Edita las líneas del listado entre la que contiene "Task: Click the chat search field" y la que contiene "Action: coord(403,93)", ambas incluidas. Cambia "chat" por "message", deja todo lo demás igual y devuelve solo esas líneas.

### Datos sin procesar
________________________________________

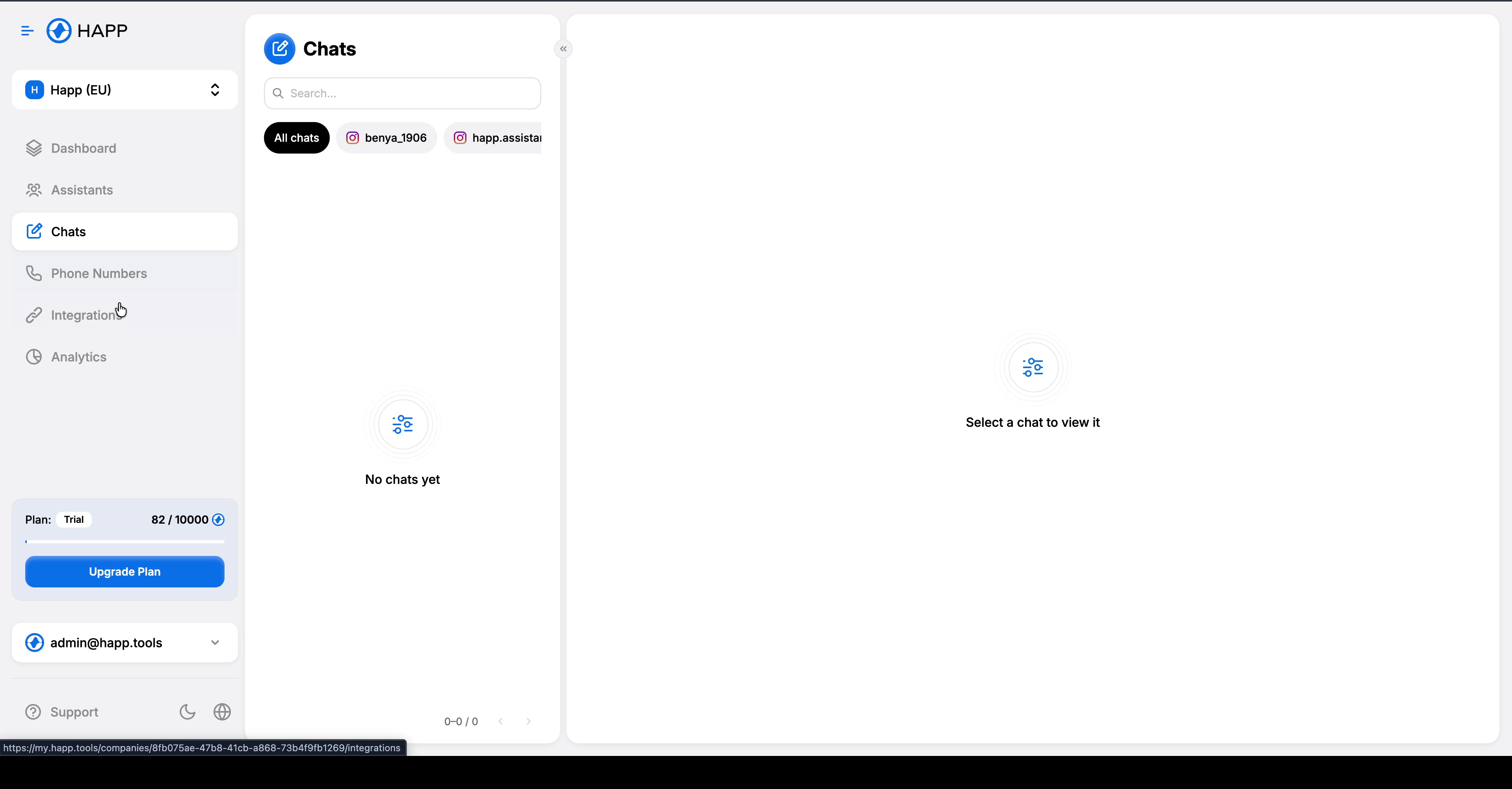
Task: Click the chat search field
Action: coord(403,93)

________________________________________

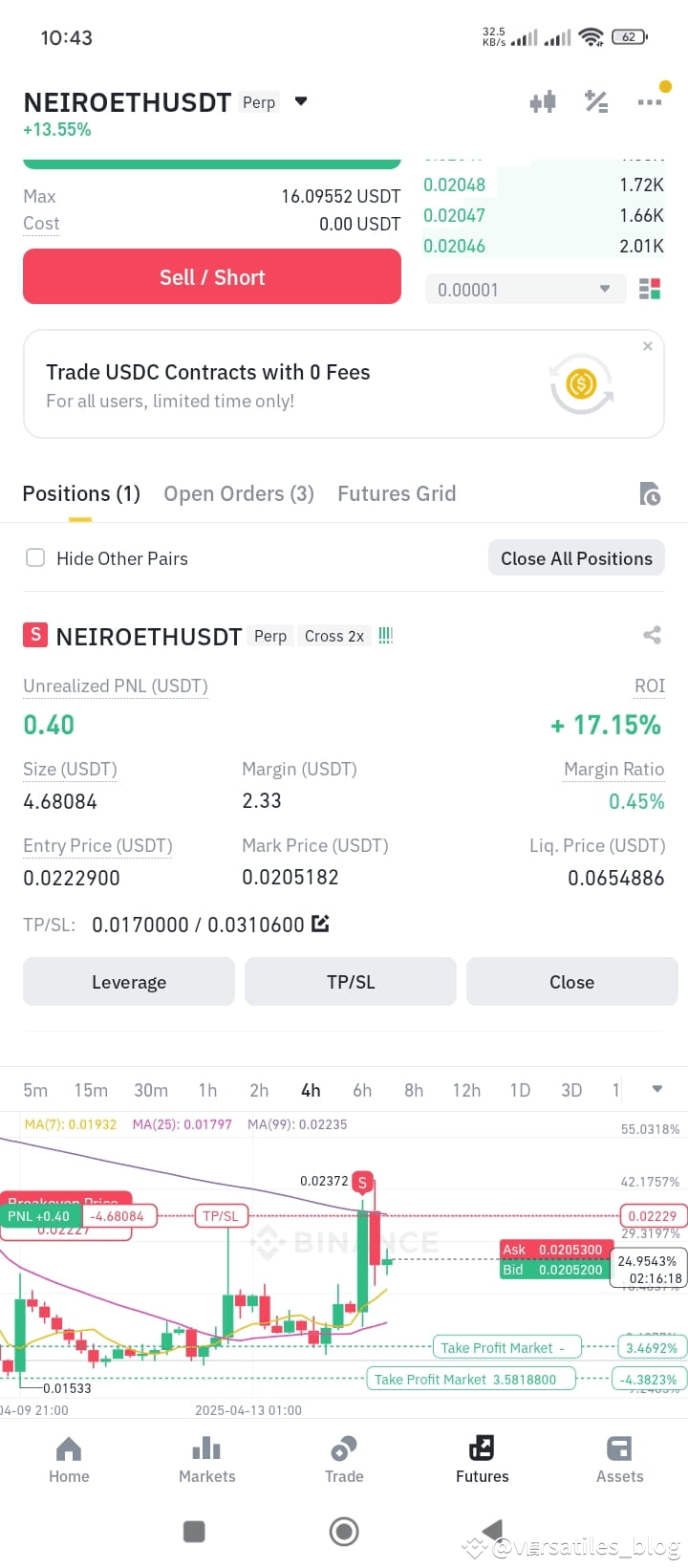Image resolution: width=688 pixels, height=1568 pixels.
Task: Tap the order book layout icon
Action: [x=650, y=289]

________________________________________

### Resultado
Task: Click the message search field
Action: coord(403,93)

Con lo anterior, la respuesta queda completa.